● **Exercise requirements**
Retype every line from the top of the entries down to the one with "Task: Select the Sugoi LITE display name", both included, and skip the pictures.
• • • •
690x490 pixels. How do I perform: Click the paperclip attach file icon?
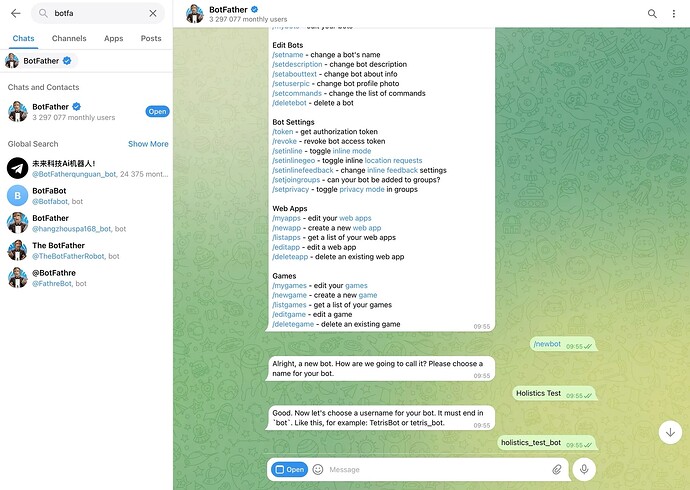[x=557, y=469]
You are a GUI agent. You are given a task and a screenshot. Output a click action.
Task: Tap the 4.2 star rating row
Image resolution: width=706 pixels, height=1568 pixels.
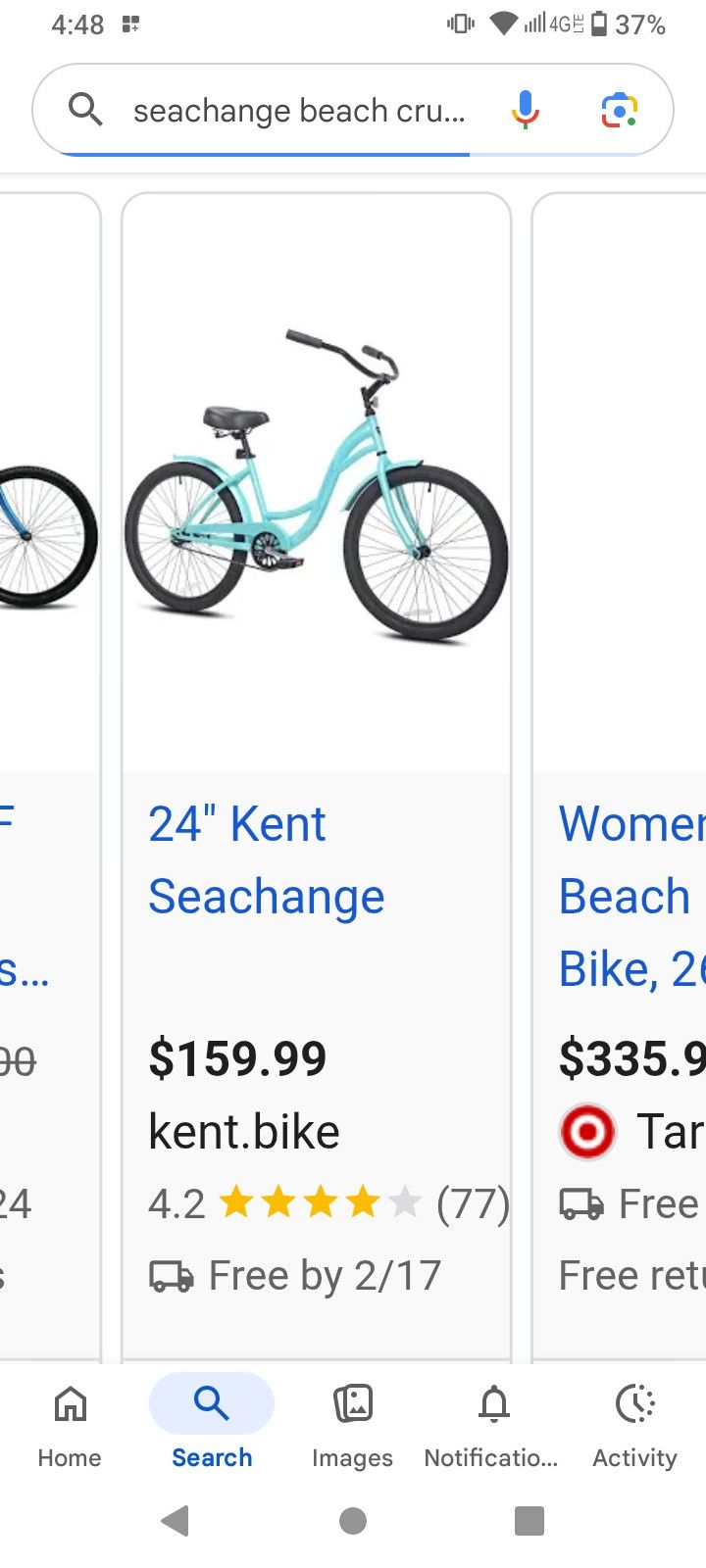[328, 1202]
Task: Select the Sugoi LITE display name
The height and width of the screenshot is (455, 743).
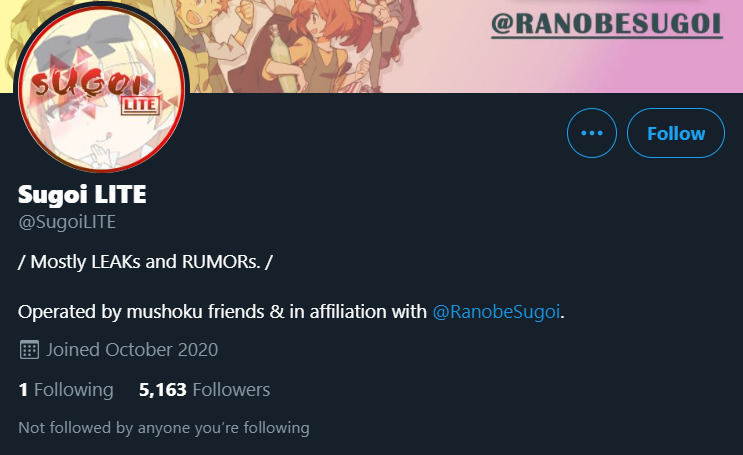Action: pyautogui.click(x=82, y=194)
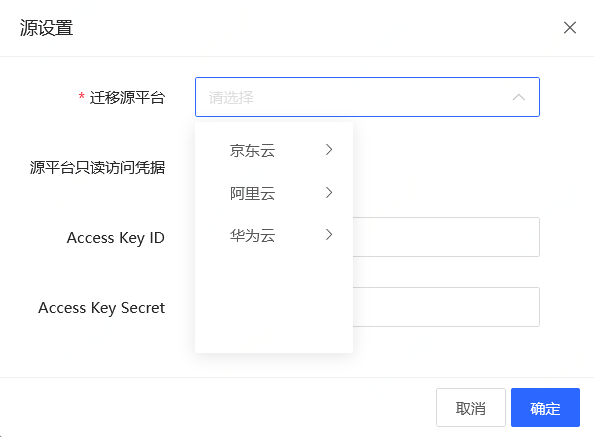Click empty area below 华为云 in dropdown panel
The height and width of the screenshot is (437, 594).
click(274, 303)
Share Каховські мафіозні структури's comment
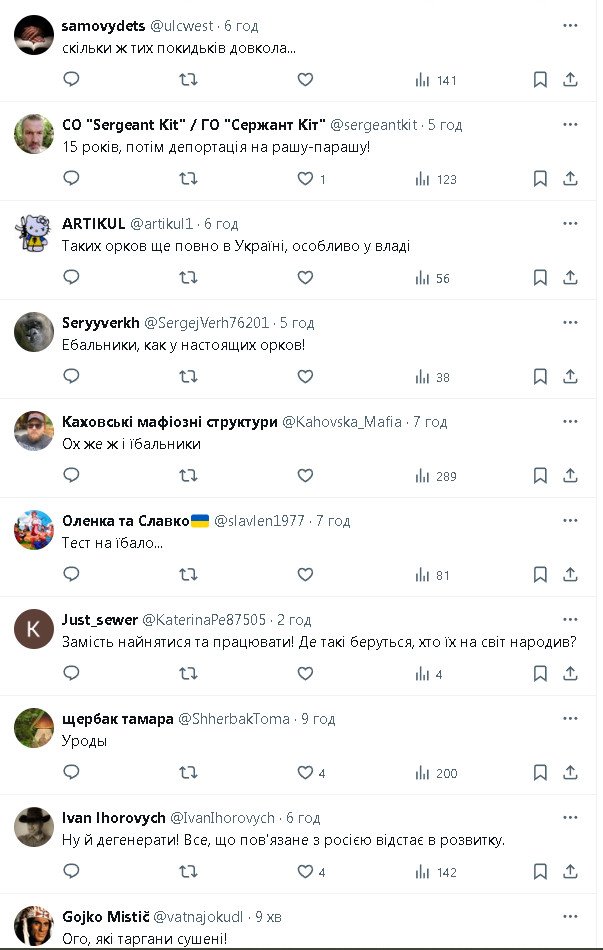The image size is (603, 950). (571, 476)
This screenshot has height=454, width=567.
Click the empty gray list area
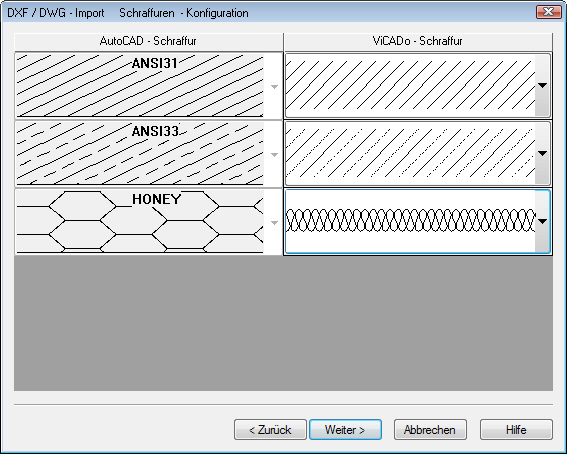pos(284,323)
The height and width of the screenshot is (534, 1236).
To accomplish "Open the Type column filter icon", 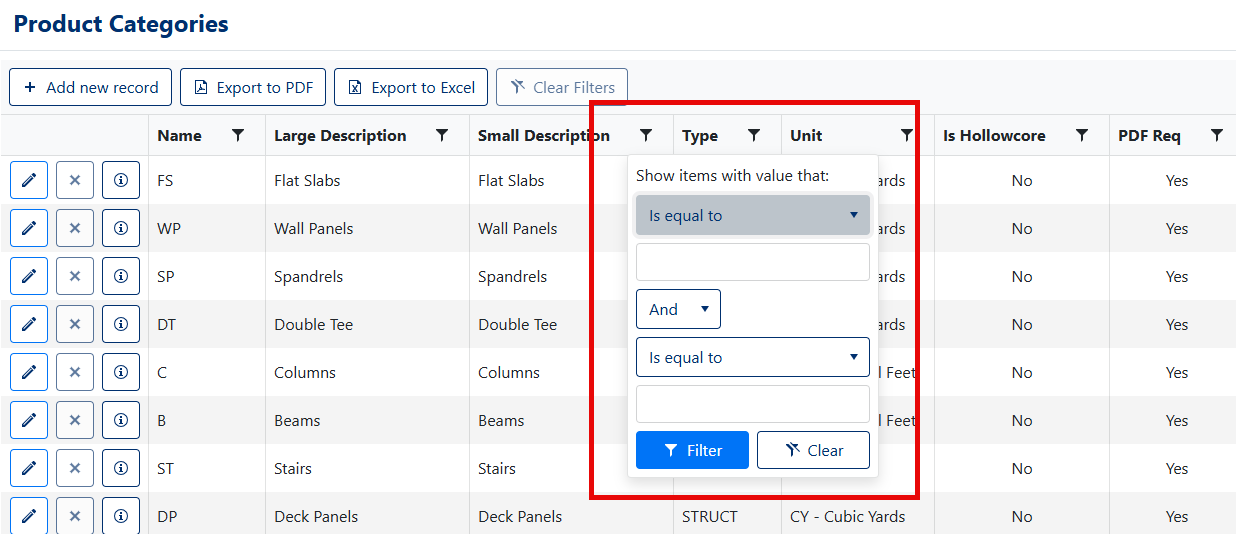I will (754, 135).
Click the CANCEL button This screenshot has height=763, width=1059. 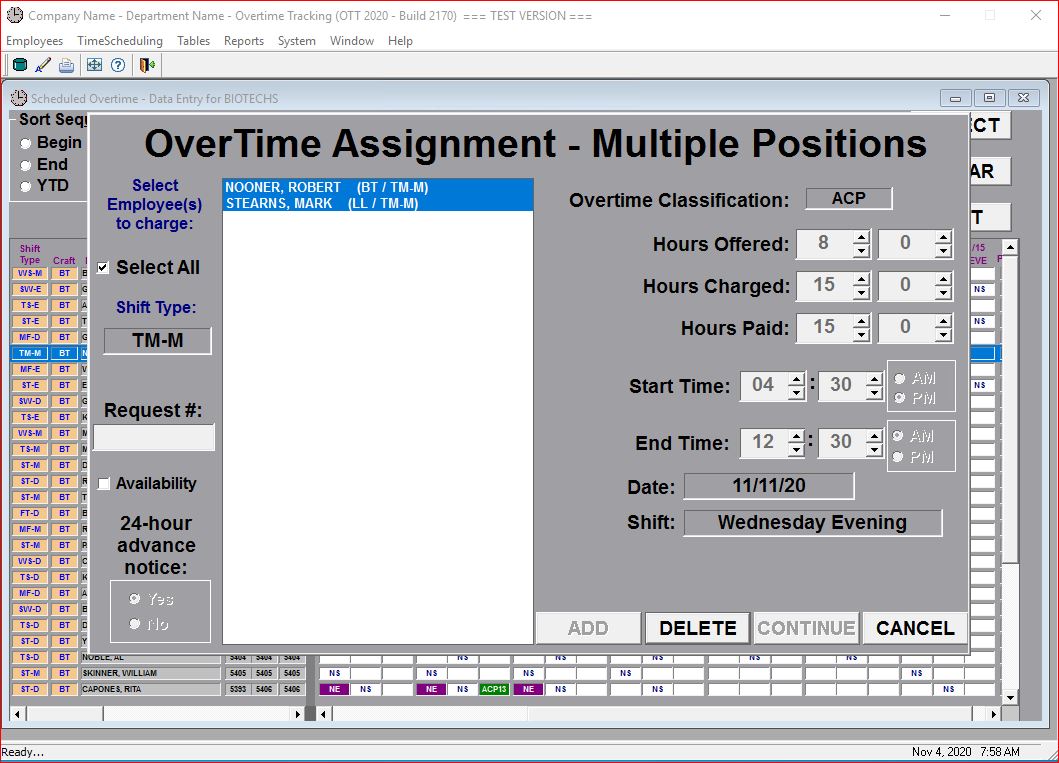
• • • •
● **Exercise result**
690x490 pixels. How do I perform: Click the paperclip attach file icon?
[x=557, y=469]
You are a GUI agent. You are given a task and a screenshot. Output a click action.
Task: Tap the 4.2 star rating row
Image resolution: width=706 pixels, height=1568 pixels.
[328, 1202]
Task: Select the Sugoi LITE display name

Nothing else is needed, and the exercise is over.